39.º Pelo que a decisão é nula, por vício de fundamentação, o que uma vez mais se invoca. Termos em que deve dar-se provimento ao recurso, revogando-se a sentença recorrida, tudo com as legais consequências e em conformidade com as conclusões.
DO DIREITO O processo de contra-ordenação no seu início é meramente administrativo e que só se torna judicial se o arguido pretender impugnar a decisão proferida na fase administrativa.
Na fase administrativa do processo, nem o auto de notícia, nem a posterior notificação para apresentação da defesa, no domínio da fase administrativa do processo de contra-ordenação equivalem à acusação em processo crime.
É a apresentação pelo M.P. ao juiz dos autos provenientes da autoridade administrativa que equivale à acusação. É este o momento em que a autoridade judiciária adquire a notícia do crime.
Ora, tendo o recorrente impugnado a Decisão e esta sido apresentado a juízo, perdeu estao cariz meramente administrativo, passando a ser este judicial.
Refere o Tribunal Recorrido que a aplicação das normas de direito penal a este tipo de processo só faz sentido nos casos omissos e ainda, que a notificação que a Recorrente recebeu da ANSR, apenas tem que obedecer aos requisitos do disposto no Art.170.º n.º 1 do C. Estrada.
Assim, concluiu o Tribunal Recorrido e mal, que a notificação recebida pela Recorrente, não está ferida de nulidade. Contudo e como se constata, passou esta a ter o cariz judicial – quando presente em juízo – e, assim sendo, a falta de indicação dos pressupostos de que depende a aplicação ao Arguido (Recorrente) de pena ou medida de segurança, dos factos incriminadores pelos quais este foi acusado, equivalente à sua não acusação ou à Nulidade desta, o que se Requer e não se prescinde.
Acórdão do tribunal da Relação do Porto de 21 de Novembro de 2007, no âmbito do processo nr.D744369, Relator: Jorge Jacob "A nulidade decorrente da inobservância do comando do art. 50º do DL nº 433/82 fica sanada se, no recurso em que é arguida, o recorrente, além dessa arguição, sustenta que não cometeu a contra-ordenação, pugnado pela sua absolvição.
" O que de facto ocorreu.
Por outro lado, A decisão administrativa é nula por falta de especificação do facto imputado, ao não concretizar os factos em concreto em que assenta a condenação.
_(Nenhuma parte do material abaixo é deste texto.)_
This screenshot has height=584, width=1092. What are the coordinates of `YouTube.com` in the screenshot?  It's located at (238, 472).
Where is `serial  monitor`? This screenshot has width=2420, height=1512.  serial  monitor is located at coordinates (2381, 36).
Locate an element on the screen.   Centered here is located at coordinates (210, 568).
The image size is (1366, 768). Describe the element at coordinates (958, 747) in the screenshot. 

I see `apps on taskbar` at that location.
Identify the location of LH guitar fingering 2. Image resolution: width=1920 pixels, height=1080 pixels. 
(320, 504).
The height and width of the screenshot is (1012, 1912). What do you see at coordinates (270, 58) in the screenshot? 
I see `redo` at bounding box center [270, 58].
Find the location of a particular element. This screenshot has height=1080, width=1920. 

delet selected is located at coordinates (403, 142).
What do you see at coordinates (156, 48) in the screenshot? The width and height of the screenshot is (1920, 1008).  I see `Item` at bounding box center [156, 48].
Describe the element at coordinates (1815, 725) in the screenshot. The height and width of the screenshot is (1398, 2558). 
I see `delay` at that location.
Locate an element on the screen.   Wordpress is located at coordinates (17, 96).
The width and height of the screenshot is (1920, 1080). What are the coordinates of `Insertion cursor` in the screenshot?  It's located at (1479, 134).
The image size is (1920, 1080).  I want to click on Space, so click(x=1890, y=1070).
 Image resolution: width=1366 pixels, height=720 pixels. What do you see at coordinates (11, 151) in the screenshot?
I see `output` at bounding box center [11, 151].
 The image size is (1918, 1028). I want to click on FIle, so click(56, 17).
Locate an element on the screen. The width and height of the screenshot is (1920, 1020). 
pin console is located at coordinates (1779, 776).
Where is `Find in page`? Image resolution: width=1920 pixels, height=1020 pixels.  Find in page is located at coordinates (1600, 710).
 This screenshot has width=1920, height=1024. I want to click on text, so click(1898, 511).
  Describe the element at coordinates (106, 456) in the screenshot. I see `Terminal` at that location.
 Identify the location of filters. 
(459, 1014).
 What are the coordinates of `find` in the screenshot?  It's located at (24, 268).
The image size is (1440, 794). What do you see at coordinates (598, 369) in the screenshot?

A decisão administrativa é ainda nula por falta de motivação, posto não indicar concretamente as provas obtidas, nem fazer tão pouco o exame crítico das provas que serviram para fundamentar a convicção do decisor (arts. 58.º- 1, al. b), 374.º - 2, 379.º, citados).
O reconhecimento da nulidade implicará a devolução do caso à autoridade administrativa para que repare o vício, não se sanando o mesmo com a emergência da decisão judicial.
A falta de documentação dos actos da audiência, supostamente autorizada pela lei (art. 66.º, DL 433/82), assim como a proibição de recurso na matéria de facto (art. 75.º), afrontam os princípios constitucionais do processo equitativo e do direito de defesa do arguido (arts. 20.º - 4, 32.º - l0, Const.), padecendo aquelas normas de inconstitucionalidade material.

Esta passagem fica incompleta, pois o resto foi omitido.